« Vive Annie Cordy en marraine de « Mon CRS » pour tous les garçons sensibles de ma génération ! »
Le court métrage de Marc Martin, « Mon CRS », inspiré par une chanson de l'artiste belge Annie Cordy (1928-2020), est projeté dans le cadre du festival Chéries-Chéris. Interview.
Mon CRS est un court métrage atypique de Marc Martin, qui nous a habitué à des projets atypiques et néanmoins passionnants ! L’artiste Marc Martin joue souvent avec les codes, avec les stéréotypes. C’était déjà le cas avec la belle et troublante série Beau Menteur (tout un programme). Son expo évènement, sur les pissotières, en 2019, avait mis en lumière une période et une archéologie urbaine pédé.

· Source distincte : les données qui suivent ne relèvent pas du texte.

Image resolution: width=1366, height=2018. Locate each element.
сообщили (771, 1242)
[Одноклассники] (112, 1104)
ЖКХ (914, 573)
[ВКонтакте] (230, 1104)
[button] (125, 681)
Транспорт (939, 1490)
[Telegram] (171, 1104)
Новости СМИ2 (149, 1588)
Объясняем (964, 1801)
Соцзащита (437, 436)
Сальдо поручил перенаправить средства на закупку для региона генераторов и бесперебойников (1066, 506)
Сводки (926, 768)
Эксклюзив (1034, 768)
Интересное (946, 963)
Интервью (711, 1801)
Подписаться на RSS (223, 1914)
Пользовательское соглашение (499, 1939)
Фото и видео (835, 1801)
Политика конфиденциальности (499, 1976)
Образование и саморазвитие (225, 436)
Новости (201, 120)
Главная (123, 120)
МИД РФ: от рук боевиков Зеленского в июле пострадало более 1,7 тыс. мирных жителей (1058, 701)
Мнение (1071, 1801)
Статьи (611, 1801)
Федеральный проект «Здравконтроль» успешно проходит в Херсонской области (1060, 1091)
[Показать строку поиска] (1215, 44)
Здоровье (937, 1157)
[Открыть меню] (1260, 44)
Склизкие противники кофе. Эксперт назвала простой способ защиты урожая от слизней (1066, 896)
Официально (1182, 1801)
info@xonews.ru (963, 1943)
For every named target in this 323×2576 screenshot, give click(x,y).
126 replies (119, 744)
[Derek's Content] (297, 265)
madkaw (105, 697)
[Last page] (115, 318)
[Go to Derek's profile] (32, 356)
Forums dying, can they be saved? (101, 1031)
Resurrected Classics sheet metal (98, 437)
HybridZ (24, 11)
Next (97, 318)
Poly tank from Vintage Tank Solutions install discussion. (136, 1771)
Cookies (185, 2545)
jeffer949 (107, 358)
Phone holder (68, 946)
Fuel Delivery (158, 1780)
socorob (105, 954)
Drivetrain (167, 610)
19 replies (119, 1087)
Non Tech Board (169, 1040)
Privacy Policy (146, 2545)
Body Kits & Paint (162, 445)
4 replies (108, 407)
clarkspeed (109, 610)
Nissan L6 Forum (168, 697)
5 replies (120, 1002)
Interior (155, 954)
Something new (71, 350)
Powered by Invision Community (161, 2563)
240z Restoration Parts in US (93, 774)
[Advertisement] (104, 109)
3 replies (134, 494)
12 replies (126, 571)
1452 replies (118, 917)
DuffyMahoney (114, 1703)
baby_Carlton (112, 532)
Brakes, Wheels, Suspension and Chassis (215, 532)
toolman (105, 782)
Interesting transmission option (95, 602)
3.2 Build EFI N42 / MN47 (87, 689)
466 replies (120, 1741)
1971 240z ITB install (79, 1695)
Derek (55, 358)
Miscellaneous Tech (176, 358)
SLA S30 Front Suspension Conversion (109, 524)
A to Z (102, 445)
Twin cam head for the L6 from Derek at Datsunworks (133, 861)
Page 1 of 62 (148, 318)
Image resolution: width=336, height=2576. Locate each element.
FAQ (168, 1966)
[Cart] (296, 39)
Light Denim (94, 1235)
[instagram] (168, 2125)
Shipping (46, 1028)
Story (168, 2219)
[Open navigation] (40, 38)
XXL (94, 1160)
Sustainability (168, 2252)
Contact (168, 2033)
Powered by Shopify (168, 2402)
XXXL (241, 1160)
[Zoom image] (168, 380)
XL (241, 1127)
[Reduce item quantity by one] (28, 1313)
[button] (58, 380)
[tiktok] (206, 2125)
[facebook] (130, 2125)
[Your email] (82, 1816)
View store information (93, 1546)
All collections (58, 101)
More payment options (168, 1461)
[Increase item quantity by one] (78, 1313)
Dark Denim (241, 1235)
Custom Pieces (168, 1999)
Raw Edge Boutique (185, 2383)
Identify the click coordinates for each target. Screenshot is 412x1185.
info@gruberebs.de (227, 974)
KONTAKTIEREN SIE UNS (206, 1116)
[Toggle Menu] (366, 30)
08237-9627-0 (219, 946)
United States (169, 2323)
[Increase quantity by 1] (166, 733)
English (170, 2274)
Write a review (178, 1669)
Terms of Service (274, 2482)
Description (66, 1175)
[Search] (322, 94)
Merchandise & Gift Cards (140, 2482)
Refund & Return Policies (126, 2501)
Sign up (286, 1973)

Mon CRS, inspiré par une chanson de l’artiste belge Annie Cordy (1928-2020), est projeté, en présence de l’équipe du film, vendredi 25 novembre et lundi 28 novembre, dans le cadre du festival Chéries-Chéris.
Nous avons voulu en savoir plus et Marc Martin s’est prêté au jeu de l’interview par mail.
Komitid : Après plusieurs projets photographiques, une expo très réussie sur les pissotières, te voilà réalisateur avec ce premier court métrage « Mon CRS ». Quelle est cette envie et quelle inspiration pour ce film ?
J’avais envie, avec mon œil fétichiste, de raconter un conte de fées à rebrousse poils. Déjà dans mon projet sur les pissotières, un petit côté romantique venait casser les préjugés. Une partie de la communauté m’avait d’ailleurs reproché d’enjoliver ce pan de l’Histoire. Comme si la drague autour des tasses était trop peu reluisante, trop crade, pour être acceptable aujourd’hui.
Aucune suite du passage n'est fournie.